Veteran Twin Cities sound engineer Monty Lee Wilkes at his home studio. Photo by Paul Metsa.

Veteran Twin Cities sound engineer Monty Lee Wilkes at his home studio. Photo by Paul Metsa. Star Tribune

There are a lot of undervalued contributors in the music world. Folks who toil backstage. Folks who do the unsexy technical work that makes live music so enjoyable.

One of those folks was Monty Lee Wilkes — the local sound engineer and tour manager behind legendary Replacements and Nirvana tours — who died last Friday.

Wilkes, who was diagnosed with terminal cancer last fall, died while receiving hospice care at his parents’ house in Kettle River, Minnesota. The Barnum native was 54.

Though known mostly for his exploits with the Replacements, which are detailed extensively in this year’s Trouble Boys: The True Story of the Replacements, Wilkes became a legend in his own right after over 30 years of involvement with the Twin Cities scene.

“He was another young, upstart, know-it-all kid, but it turned out he really did know what he was doing,” Steve McClellan, First Ave’s former GM, told the Star Tribune. “He became one of those bigger-than-life rock 'n' roll characters who wasn’t actually in a band but was still a big part of that world.”
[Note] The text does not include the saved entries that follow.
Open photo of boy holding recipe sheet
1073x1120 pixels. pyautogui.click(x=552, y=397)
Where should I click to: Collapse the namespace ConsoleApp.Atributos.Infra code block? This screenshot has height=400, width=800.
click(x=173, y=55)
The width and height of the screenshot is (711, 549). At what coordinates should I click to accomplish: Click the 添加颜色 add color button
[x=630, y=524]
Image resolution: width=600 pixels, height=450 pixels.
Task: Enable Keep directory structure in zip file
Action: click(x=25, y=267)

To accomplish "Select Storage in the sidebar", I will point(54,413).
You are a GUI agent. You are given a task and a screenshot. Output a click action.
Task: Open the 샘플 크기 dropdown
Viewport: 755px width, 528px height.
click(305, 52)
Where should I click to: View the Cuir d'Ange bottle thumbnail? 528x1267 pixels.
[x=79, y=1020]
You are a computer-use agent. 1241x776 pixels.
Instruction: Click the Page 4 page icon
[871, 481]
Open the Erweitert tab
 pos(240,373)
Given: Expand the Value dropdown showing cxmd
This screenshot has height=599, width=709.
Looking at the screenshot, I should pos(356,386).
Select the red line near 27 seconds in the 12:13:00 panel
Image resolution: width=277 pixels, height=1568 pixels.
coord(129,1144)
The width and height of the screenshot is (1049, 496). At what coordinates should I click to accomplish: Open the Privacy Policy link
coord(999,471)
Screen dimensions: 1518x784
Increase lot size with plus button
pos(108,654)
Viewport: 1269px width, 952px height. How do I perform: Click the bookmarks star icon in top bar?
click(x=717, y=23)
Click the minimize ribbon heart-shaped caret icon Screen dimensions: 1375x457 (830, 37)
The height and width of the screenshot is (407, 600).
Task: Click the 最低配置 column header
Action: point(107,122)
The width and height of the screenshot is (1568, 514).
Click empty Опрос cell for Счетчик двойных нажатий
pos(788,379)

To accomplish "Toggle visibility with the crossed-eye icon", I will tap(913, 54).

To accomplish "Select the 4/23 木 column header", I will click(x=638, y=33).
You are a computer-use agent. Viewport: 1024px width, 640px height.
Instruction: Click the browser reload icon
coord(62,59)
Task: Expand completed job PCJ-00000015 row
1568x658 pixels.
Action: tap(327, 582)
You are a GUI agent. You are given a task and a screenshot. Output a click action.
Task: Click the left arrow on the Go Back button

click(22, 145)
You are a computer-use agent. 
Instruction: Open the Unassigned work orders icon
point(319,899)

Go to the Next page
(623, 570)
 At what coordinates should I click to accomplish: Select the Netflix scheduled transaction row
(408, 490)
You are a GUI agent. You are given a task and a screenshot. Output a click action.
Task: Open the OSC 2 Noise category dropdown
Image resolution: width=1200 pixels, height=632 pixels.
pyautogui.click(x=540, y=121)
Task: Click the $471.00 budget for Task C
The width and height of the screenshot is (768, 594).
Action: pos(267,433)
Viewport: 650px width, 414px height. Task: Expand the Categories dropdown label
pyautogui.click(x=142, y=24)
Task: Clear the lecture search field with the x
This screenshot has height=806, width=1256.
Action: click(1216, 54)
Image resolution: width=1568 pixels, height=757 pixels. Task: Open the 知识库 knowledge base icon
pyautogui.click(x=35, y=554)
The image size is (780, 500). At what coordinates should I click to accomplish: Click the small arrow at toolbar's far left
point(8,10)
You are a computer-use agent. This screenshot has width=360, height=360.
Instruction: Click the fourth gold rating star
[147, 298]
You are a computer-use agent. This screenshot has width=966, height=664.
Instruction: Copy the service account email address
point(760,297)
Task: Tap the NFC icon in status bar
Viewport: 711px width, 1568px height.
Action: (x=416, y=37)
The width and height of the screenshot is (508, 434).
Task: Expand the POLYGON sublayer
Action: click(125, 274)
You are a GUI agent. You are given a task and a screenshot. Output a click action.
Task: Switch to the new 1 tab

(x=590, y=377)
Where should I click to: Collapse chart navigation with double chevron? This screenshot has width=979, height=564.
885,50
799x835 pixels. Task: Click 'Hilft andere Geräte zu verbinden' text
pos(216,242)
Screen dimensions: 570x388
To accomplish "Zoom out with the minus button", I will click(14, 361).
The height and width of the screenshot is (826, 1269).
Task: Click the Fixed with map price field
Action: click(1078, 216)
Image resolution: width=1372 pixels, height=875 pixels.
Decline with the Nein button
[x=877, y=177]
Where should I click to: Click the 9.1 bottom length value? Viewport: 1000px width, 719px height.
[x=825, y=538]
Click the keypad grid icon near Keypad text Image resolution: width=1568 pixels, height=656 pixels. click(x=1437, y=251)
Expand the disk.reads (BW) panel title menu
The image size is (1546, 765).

After six years doing the job locally, Wilkes scored a gig managing the 1991 Nevermind tour for Nirvana — a hectic time chronicled in Nirvana: The Biography. The rest of his client list reads like a CliffsNotes guide to influential bands of the last 30 years. He also manned gigs for Prince, Beastie Boys, Britney Spears, Alice in Chains, Babes in Toyland, Joe Strummer, Soul Asylum, the B-52’s, the Go-Go’s, and many others. 

Wilkes was also First Ave’s in-house engineer for decades (up until December of last year) and taught at McNally College of Music in St. Paul. His name can now be found in a star on the exterior of First Ave alongside many of the bands he worked with.